Some time ago someone in #bro asked for matching mail addresses using the intel-framework. We realized, that the seen-script seems to contain a bug: Using
to extract a mail address misses the last character and does not respect the possibility of multiple addresses.
I will add a pcap later.
Having a look at this issue I noticed another problem with SMTP: Bro assumes that e.g. the To-field contains a comma-separated list of mail-addresses. According to RFC 5322 there is also the possibility to use groups (see below).
Regarding groups I am not sure whether they can be nested. If I am not mistaken, the grammar in the RFC would allow nested groups. But for my understanding this is not desired for the Destination Address Fields:
the field name, which is either "To", "Cc", or "Bcc", followed by a comma-separated list of one or more addresses (either mailbox or group syntax)

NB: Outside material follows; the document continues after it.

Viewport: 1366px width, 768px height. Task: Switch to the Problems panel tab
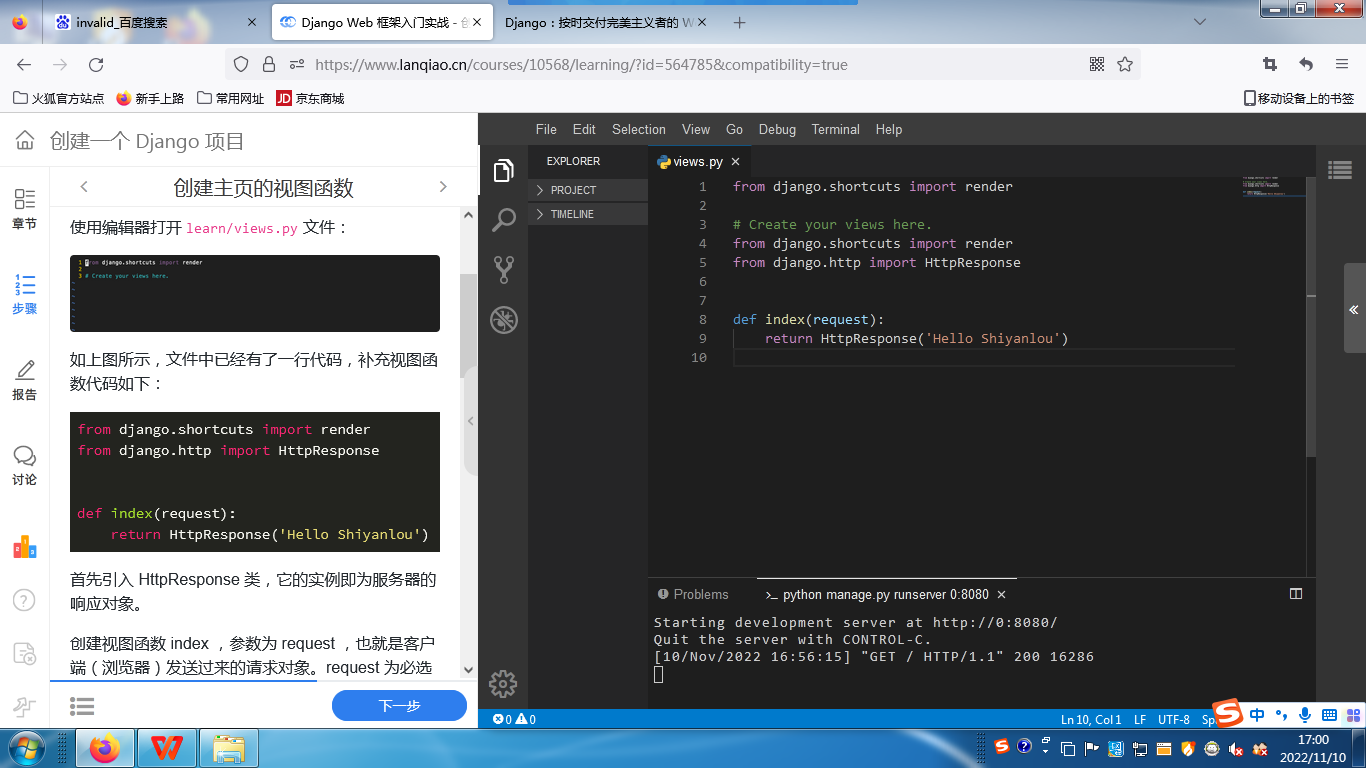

That leads to two questions for me:
Would it be sufficient for Bro to extract just the addresses (usually whats inside < and >) without full names (description quoted with " )?
If full names are desired, should Bro support nested group-syntax?
I think option 1 (just log the plain addresses) should be sufficient, because if someone is interested in more details, he could have a look at the raw headers himself.
What do you think about that?
assigning to Seth as I believe he started looking at this already
Done. Thanks Jan!